Die Sonne war schon hoch über die Berge emporgestiegen, und ihre Strahlen erreichten die dunkelsten Schluchten der Thäler.

Zum zweiten Male warf er sich jetzt in die Arme Esther’s.

Epilog

Zwei Monate später schifften Eusebius van der Beek und seine Frau sich ein, um nach Europa zurückzukehren.

Sie hätten den Theil von der Erbschaft des Doktor Basilius behalten können, den weder Arroa noch Noungal zu beanspruchen erschienen waren und der Notar Maes ertheilte ihnen dringend diesen Rath; aber ungeachtet der Meinung dieses vortrefflichen Menschen Vertheilten sie Alles, was ihnen von dem großen Vermögen des Arztes aus Java blieb, an die Hospitäler Batavia’s und verließen die Insel so arm, wie sie dieselbe betreten hatten. Dafür bezeichnete kein Unfall ihre Rückkehr nach Holland, und das Fahrzeug, an dessen Bord sie sich befanden, setzte sie gesund und wohlbehalten auf dem Kai von Rotterdam an das Land. In dieser Stadt sind sie gegenwärtig das Muster der Ehegatten eines wie des andern Geschlechtes.
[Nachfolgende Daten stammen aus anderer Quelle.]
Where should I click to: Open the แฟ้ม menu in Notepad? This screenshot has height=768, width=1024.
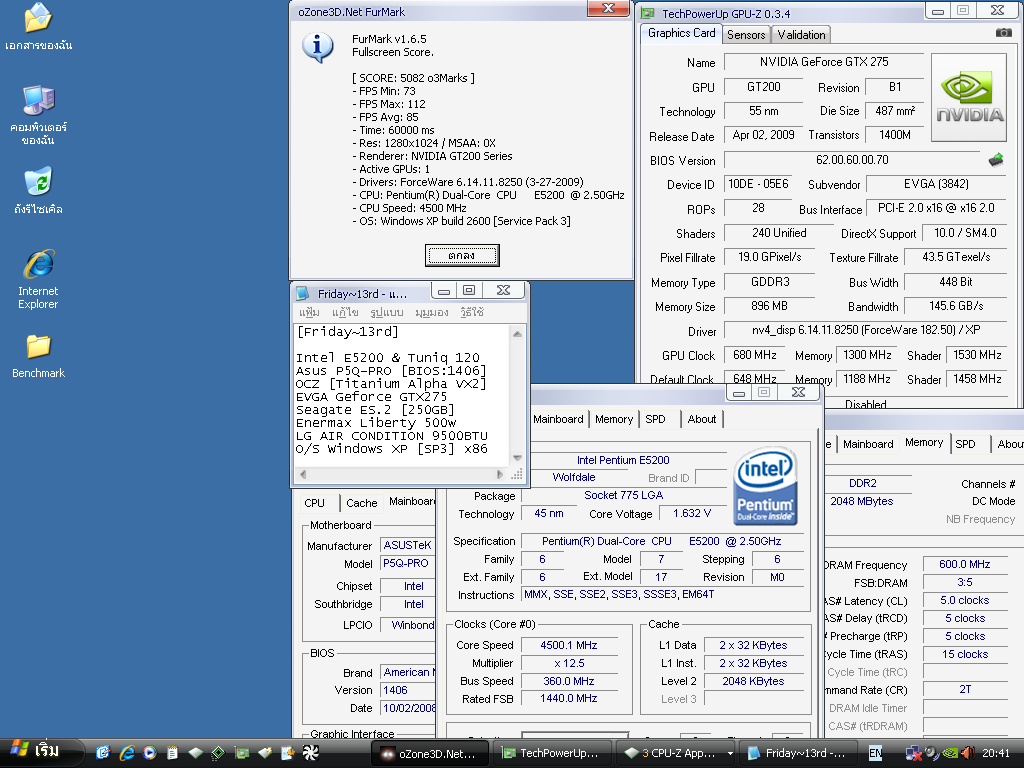(x=309, y=312)
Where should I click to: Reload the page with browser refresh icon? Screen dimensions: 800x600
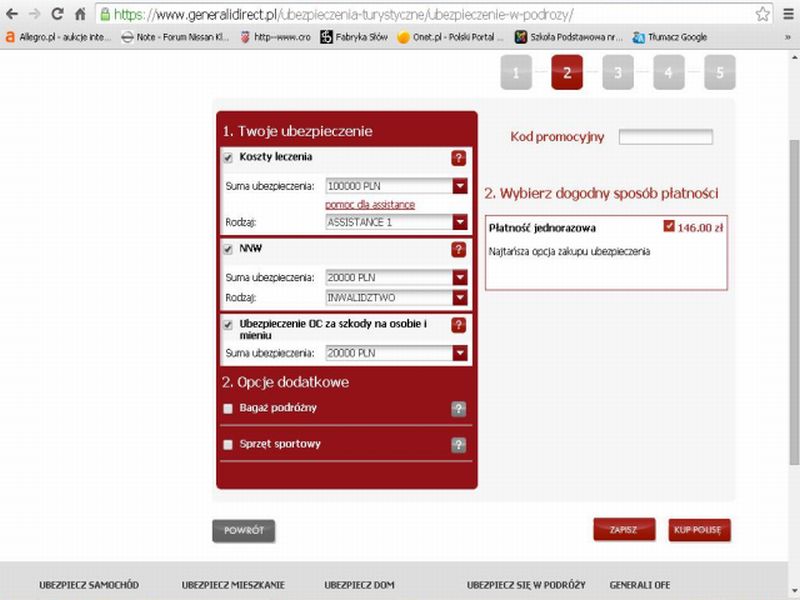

Ehe Eusebius Java verließ, hatte er Harruch überall suchen lassen, da er ihm den Beweis seiner Dankbarkeit hinterlassen wollte. Aber alle Bemühungen, ihn zu entdecken, blieben fruchtlos. Man hörte nicht mehr von dem Gueber sprechen, obgleich einige Jäger behaupteten, in den Wäldern des Innern der Insel einen braunen Menschen gesehen zu haben, der zu seinen Gefährten nur die wildesten Bewohner der großen Wälder gewählt zu haben schien, und in ihrer Mitte eben so stolz und ruhig lebte, als befände er sich in der Mitte der Menschen.